Now, it seems to me that or I would like to retain the idea that nature is a very complex, marvelous system of causality with a few glitches.  Surely there is illness, and there are very good reasons to work against it.

But there are other domains where I just don't see the point of going into it.  Now, some of you are going to accuse me of unilateral disarmament, and that may be a correct description.  I tend to unilateral  disarmament myself because I think I should measure thing against my own personality, my own authenticity and  not necessarily against my competitors.

Now, that said, I would delighted with Gil's paper not only because of its depth, but because it  provided, it seems to me, all sorts of arguments to say let's leave this domain untouched.

One of the great reasons, for instance, that I saw — and this is really for me going to be a memorable phrase — "not to remember the face of evil is to miss the evil of which we ourselves are capable."

Now, I'm not a psychiatrist, and I can understand that there can be traumatic memories, but, on the other hand, I think it's very important to remember certain things.

I myself lived on the road to Dachau for almost two years in Munich, and I used to take visitors to the camp.  I suddenly discovered that I was no longer taking anyone there after, you know, about half a year, but it's one of those things that in a way I'm grateful I haven't forgotten.

So I would say efforts — I know this is very difficult, but it seems to me that efforts should be directed to trying to draw lines between therapy and the domain beyond therapy and really think whether we're doing something reasonable in all of these efforts, which by the way don't see to be very fruitful from what I've gathered.

I mean, we haven't made much progress in suppression of memory, if I understood correctly the two papers.  We don't seem to be very close to getting to designer babies, and so I know this is very emotional on my part, but I think that there's something very deep to think about here, and it is what are the human goals that ultimately are going to be worthwhile.  Are we really distancing ourselves from nature and under the illusion that we can do better than nature?

I have serious doubts about that.

CHAIRMAN KASS:  Thank you very much.

One sentence to two sentences.  This will be the last formally scheduled, I think, discussion of this topic.  For some of you that's extremely good news.

I think if I might be indulged an editorial word, it's true that some of these vaunted technologies are at the moment at least less than they're cracked up to be when announced in the newspapers, and that's a useful thing to have learned.

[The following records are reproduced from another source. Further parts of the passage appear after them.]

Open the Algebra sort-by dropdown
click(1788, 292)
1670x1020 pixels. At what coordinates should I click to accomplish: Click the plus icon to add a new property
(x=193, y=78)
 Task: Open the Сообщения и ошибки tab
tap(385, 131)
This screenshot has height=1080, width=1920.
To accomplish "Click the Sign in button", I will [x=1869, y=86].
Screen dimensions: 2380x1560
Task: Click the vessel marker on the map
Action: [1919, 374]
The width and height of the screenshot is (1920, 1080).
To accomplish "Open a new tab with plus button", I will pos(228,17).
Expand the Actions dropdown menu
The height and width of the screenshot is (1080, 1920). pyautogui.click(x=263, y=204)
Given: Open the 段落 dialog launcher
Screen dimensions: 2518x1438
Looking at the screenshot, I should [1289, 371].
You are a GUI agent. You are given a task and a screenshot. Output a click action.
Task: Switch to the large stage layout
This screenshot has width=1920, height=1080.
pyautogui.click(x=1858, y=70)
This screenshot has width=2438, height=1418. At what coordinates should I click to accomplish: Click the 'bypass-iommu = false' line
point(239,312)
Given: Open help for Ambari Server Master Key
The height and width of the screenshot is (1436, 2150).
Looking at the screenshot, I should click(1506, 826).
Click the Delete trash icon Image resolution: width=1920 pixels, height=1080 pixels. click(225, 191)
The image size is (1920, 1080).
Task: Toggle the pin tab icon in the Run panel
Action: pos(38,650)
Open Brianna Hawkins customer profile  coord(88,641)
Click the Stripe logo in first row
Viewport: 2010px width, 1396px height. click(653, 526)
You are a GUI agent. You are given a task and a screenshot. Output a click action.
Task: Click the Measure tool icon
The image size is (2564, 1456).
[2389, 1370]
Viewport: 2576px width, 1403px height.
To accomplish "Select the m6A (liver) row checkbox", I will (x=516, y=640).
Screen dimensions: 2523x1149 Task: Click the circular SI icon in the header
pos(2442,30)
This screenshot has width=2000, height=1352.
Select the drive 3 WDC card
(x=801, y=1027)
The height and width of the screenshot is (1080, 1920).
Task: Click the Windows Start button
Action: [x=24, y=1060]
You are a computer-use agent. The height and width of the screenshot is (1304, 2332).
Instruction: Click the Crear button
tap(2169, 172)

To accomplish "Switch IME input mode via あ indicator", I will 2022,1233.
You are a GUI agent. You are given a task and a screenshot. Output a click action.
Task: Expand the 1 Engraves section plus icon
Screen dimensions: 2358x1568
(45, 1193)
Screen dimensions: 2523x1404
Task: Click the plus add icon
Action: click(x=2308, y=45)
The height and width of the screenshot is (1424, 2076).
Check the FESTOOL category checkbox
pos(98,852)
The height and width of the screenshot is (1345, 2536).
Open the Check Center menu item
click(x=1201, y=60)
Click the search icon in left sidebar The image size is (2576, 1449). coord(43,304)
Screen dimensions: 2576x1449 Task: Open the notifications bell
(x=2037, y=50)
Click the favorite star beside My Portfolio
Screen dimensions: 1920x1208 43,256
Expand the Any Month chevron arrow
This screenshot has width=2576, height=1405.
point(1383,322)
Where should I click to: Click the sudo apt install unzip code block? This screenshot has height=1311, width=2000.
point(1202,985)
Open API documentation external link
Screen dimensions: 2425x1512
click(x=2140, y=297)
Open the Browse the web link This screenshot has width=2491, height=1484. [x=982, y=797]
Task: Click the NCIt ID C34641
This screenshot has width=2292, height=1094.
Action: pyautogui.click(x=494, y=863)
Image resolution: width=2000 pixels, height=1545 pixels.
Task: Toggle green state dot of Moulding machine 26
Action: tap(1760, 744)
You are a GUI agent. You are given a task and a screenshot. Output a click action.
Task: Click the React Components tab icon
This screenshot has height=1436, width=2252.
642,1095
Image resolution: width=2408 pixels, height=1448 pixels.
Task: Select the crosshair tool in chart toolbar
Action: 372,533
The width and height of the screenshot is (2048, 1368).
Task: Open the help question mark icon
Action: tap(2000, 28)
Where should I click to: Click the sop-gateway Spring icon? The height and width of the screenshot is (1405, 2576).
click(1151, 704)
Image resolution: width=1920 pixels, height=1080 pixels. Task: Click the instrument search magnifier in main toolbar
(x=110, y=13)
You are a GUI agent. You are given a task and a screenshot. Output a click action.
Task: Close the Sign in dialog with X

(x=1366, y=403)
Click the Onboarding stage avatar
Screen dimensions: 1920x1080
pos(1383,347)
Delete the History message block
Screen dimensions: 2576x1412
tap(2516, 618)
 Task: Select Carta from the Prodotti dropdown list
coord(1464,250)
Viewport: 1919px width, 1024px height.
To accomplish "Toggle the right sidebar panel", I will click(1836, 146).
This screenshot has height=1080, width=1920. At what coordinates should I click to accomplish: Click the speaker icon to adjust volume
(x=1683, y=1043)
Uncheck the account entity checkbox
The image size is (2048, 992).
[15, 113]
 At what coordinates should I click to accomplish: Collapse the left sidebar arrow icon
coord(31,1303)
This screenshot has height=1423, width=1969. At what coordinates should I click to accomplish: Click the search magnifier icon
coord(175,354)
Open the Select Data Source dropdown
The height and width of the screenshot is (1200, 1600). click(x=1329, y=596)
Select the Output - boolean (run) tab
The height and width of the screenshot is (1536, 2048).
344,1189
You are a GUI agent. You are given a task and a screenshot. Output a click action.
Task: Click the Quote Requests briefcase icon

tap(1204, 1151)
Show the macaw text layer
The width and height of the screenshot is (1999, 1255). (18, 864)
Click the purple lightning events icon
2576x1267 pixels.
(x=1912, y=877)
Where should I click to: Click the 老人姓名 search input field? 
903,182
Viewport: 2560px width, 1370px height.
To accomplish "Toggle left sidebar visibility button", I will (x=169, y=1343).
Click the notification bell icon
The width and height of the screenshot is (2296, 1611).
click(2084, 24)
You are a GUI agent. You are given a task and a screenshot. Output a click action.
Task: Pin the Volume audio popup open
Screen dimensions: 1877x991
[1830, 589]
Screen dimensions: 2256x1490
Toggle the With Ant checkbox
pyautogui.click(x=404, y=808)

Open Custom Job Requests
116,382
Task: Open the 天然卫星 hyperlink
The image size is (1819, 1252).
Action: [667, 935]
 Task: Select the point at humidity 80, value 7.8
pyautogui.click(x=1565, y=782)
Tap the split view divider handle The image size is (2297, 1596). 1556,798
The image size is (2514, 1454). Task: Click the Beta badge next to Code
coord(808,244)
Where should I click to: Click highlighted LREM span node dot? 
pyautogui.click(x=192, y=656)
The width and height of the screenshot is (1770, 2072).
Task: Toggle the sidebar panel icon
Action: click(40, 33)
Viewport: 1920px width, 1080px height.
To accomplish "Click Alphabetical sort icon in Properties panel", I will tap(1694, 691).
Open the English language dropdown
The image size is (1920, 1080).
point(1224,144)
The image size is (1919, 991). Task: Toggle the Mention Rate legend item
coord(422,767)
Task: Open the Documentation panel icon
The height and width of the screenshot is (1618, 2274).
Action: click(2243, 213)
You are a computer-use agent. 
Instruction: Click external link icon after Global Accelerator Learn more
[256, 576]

But in all aspects of this beyond therapy project, I think we've seen how these new powers, in fact, do touch upon all kinds of things that are really quite important, and the number of things that we've talked about, whether it's the life cycle or the relation to our bodies or the question of memory and the story of the life, these really are the essential features, it  seems to me, of at least part of a richer bioethic.

And I would like to think that a serious discussion of those things, whether it justifies the expenditure of the taxpayers' money, and certainly it's not going to lead to any immediate public policy questions, but it does seem to me that there's an opportunity to do some kind of education of what might be at stake here, where we are, in fact, from knowing what to do, and even a certain cautionary note about whether we know what we were doing if we were doing it.

That I think is to be the spirit of what we will try to write up and circulate amongst you for discussion, if all goes well, before our next meeting.

Tomorrow morning, beginning at 8:30 we have two presentations on the self-regulation of the assisted reproduction profession/industry.  We have presenters, and this is a return now to the project on regulation and public policy, and it should be really quite, quite interesting.

Let me urge people to try to be on time at 8:30 because we will have a guest to present.

You are free for the evening. You will not have to stand in line to get your dinner bill, you know, paid for  for an hour, and I wish you good evening, and we'll see each other in the morning.

(Whereupon, at 5:31 p.m., the meeting in the above-entitled matter was adjourned, to reconvene at 8:30 a.m., Friday, March 7, 2003.)